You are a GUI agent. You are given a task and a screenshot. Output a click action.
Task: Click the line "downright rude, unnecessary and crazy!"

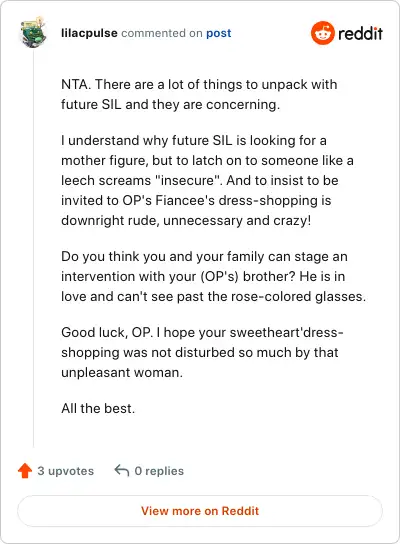186,221
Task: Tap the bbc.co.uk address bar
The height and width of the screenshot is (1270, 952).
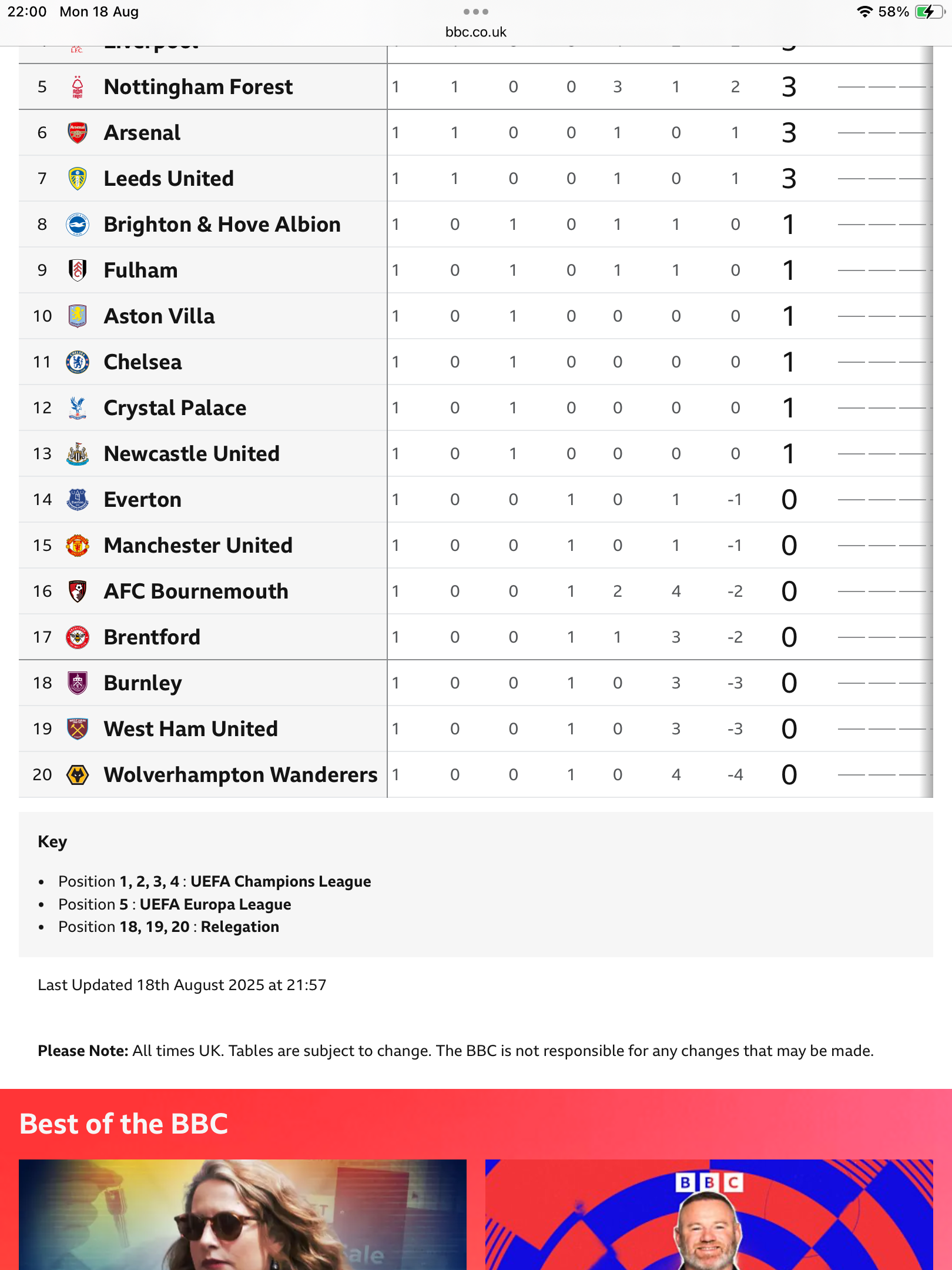Action: tap(475, 32)
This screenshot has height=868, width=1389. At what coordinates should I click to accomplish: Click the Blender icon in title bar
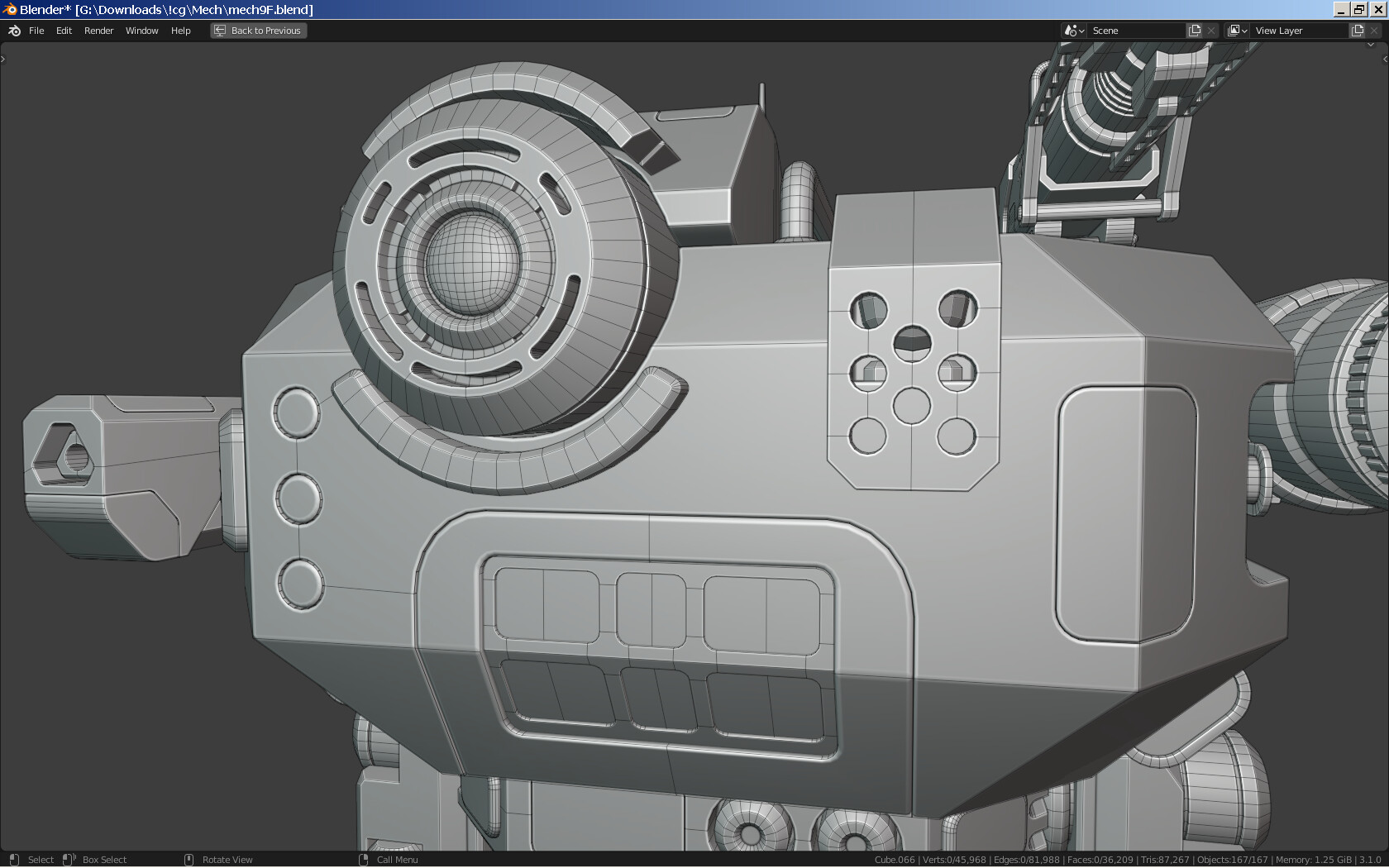9,9
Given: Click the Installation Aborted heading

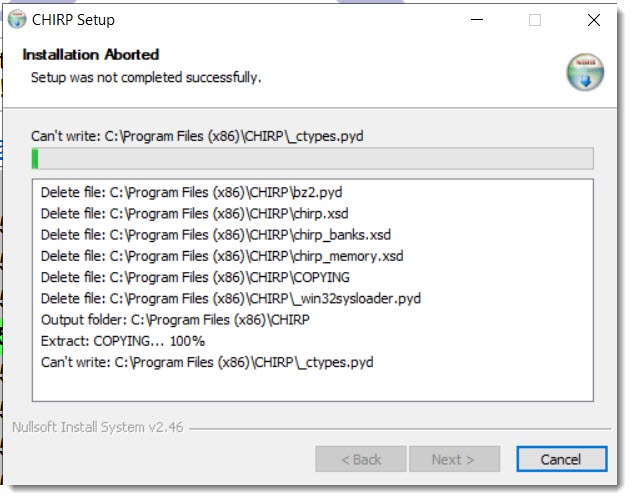Looking at the screenshot, I should pos(91,54).
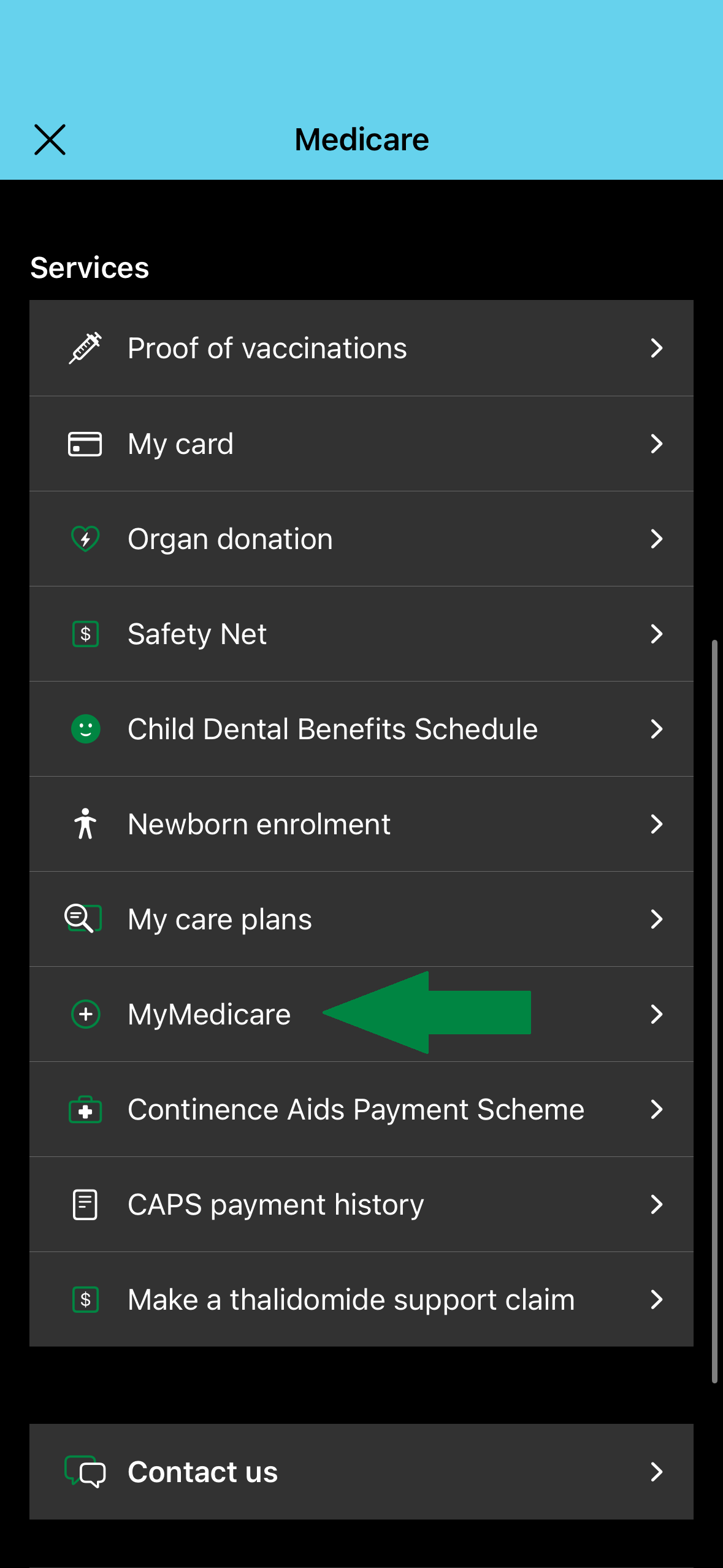Screen dimensions: 723x1568
Task: Tap the card icon beside My card
Action: point(85,444)
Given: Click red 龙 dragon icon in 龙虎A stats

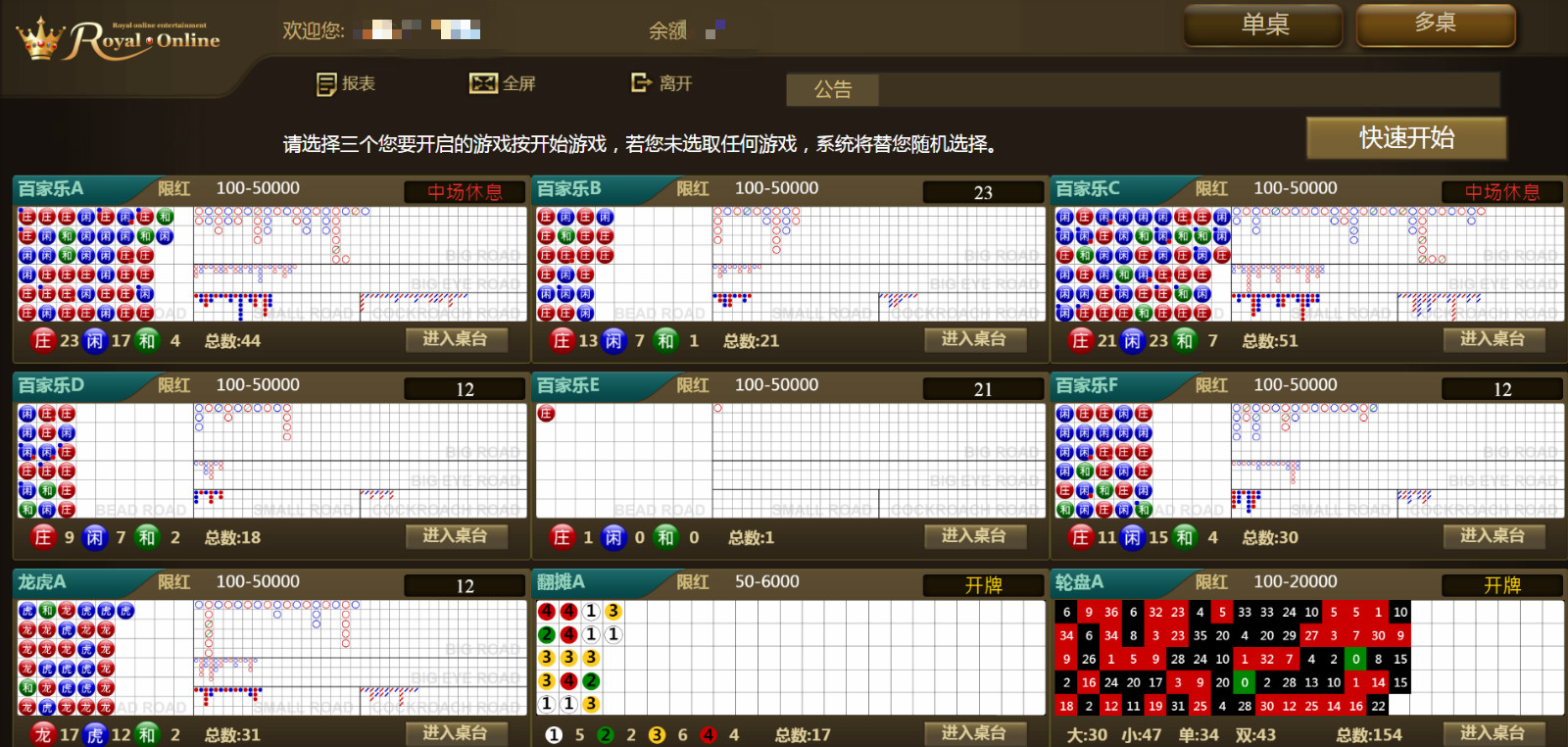Looking at the screenshot, I should tap(42, 734).
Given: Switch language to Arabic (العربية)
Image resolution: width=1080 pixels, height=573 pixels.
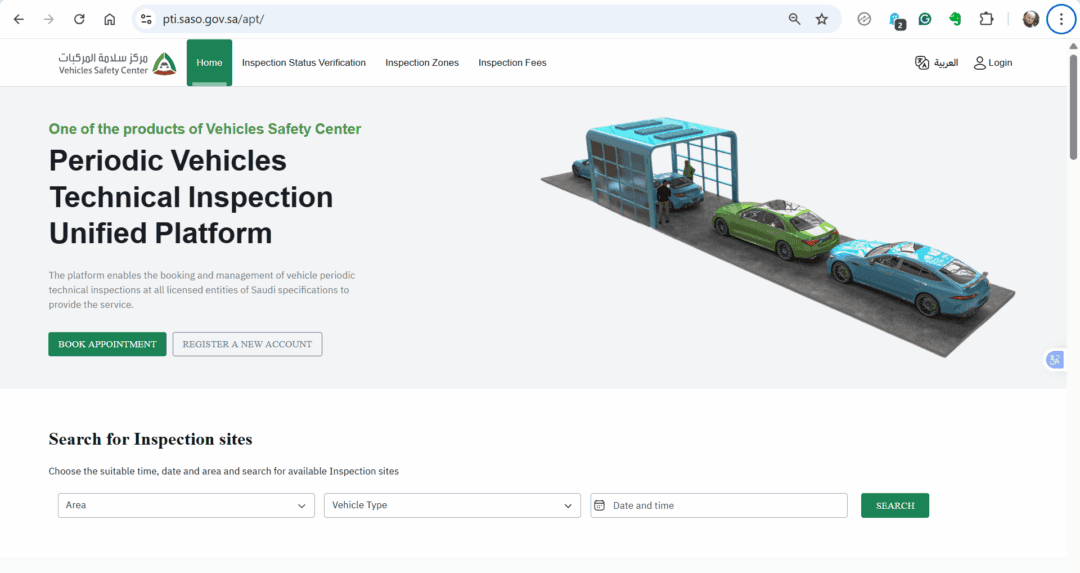Looking at the screenshot, I should (x=936, y=63).
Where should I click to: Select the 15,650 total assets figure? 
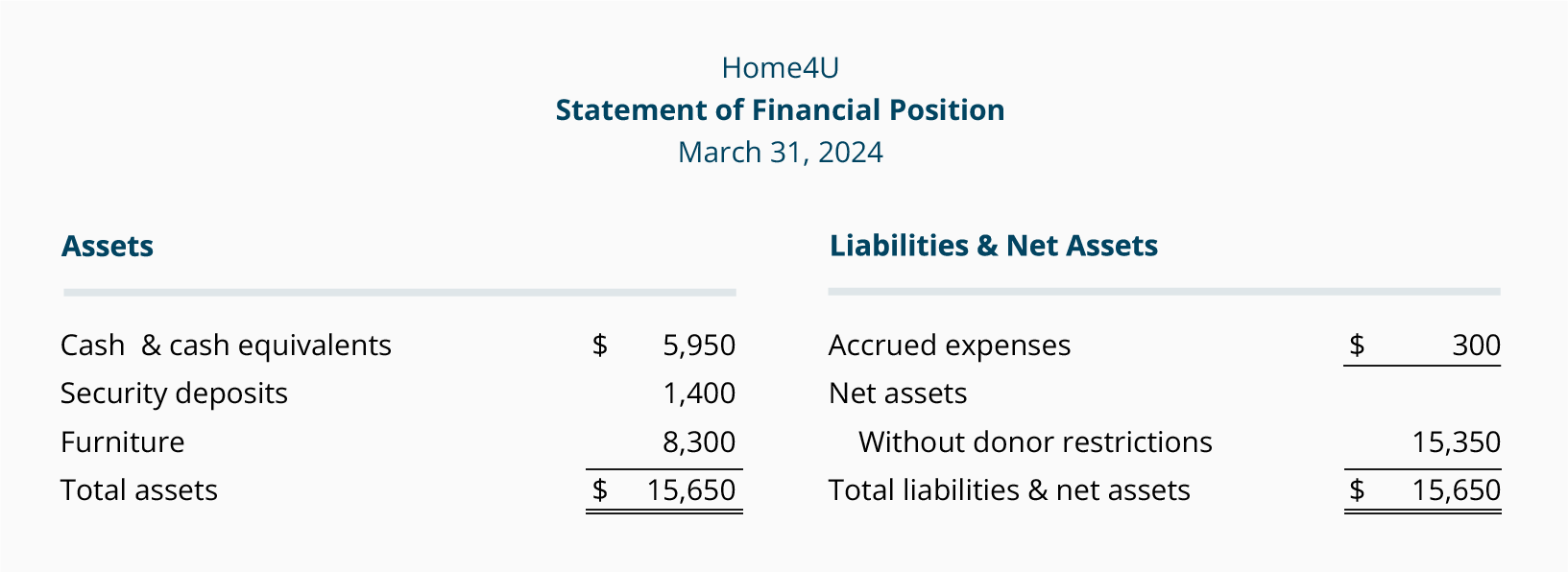(x=691, y=490)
-------------------------
What this task involves => Could the lines from the one with "Task: Tap the bbc.co.uk address bar" through the last line of the material above be written out exactly, both included, with pictures left out?

Solution to this task =>
Task: Tap the bbc.co.uk address bar
The height and width of the screenshot is (1270, 952).
Action: tap(475, 32)
This screenshot has height=868, width=1389. At what coordinates should I click to accomplish: Click the Blender icon in title bar
9,9
Given: Click the Installation Aborted heading

Looking at the screenshot, I should pos(91,54).
Screen dimensions: 723x1568
Task: Tap the card icon beside My card
Action: point(85,444)
Given: Click red 龙 dragon icon in 龙虎A stats

Looking at the screenshot, I should tap(42, 734).
Given: Switch language to Arabic (العربية)
Image resolution: width=1080 pixels, height=573 pixels.
Looking at the screenshot, I should (x=936, y=63).
Where should I click to: Select the 15,650 total assets figure? 
(x=691, y=490)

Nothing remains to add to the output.